- EXERCISE INSTRUCTIONS -
Both the line with "Go to step 4 in the wizard" and the line with "This screenshot has width=811, height=850." in the records below must appear in the output, along with every line between them, exactly and with nothing added.

- INPUT MATERIAL -
......
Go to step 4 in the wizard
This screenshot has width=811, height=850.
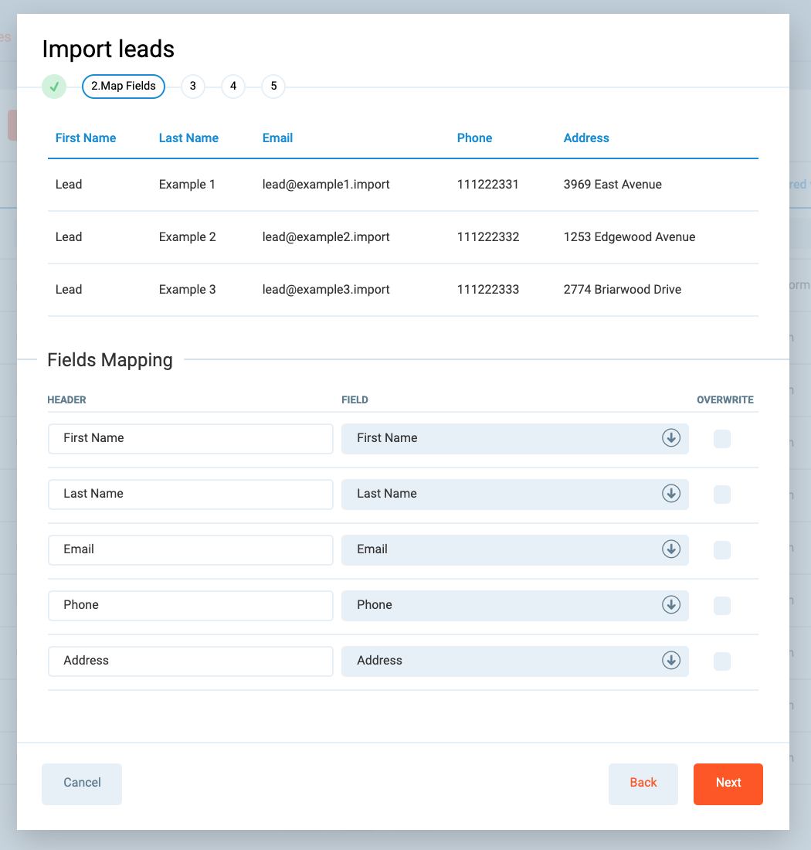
......
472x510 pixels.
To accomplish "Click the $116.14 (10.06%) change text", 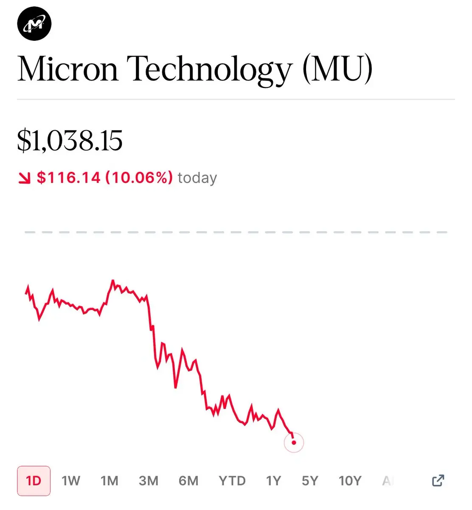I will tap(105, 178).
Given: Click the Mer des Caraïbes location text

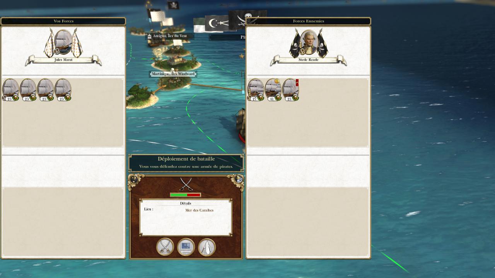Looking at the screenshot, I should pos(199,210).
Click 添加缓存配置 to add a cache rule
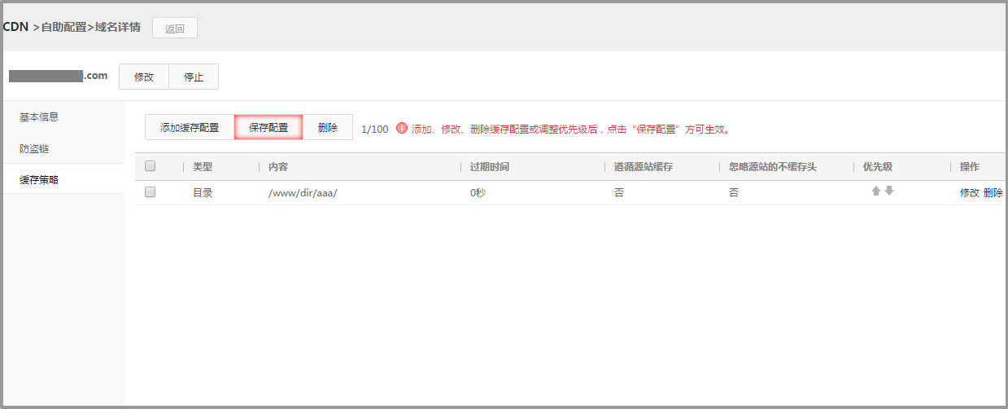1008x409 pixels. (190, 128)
......
- OUTPUT FOR THIS EXERCISE -
Go to step 4 in the wizard
This screenshot has width=811, height=850.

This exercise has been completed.